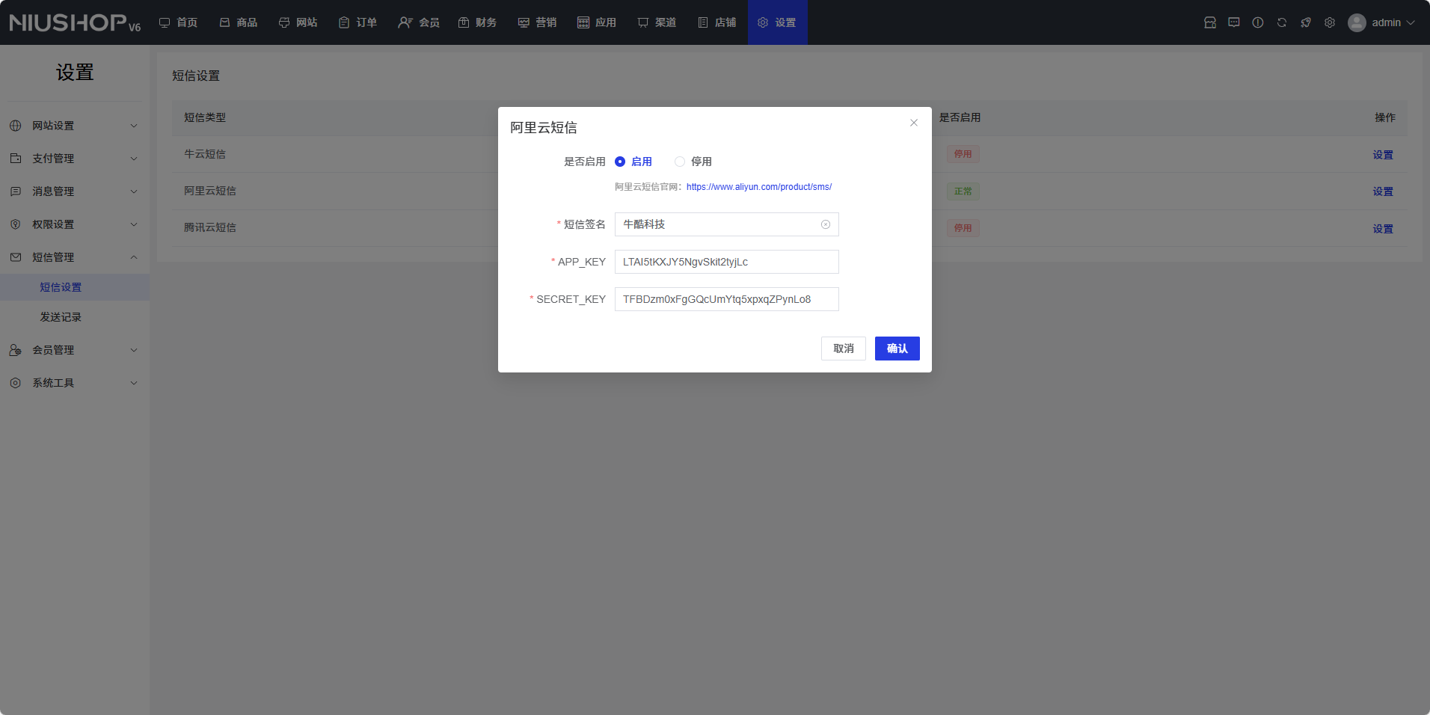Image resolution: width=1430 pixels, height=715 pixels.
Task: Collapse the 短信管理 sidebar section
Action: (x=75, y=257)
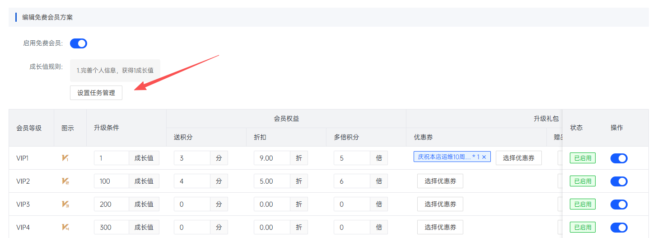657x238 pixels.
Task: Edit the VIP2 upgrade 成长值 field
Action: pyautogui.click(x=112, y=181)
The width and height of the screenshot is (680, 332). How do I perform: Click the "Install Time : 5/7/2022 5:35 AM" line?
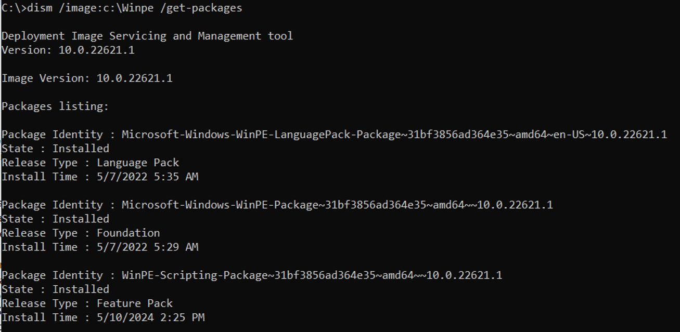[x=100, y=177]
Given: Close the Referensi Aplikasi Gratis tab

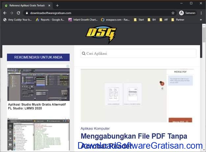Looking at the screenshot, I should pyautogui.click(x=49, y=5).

ABOUT THIS EXERCISE: Your task is to repeat, word for word and with no picture, every line from the one that contains "The width and" through the last line of the data.

TASK RESPONSE:
The width and height of the screenshot is (680, 332). How do I perform: Click the "Install Time : 5/7/2022 5:35 AM" line?
[x=100, y=177]
Given: Close the Referensi Aplikasi Gratis tab

Looking at the screenshot, I should pyautogui.click(x=49, y=5).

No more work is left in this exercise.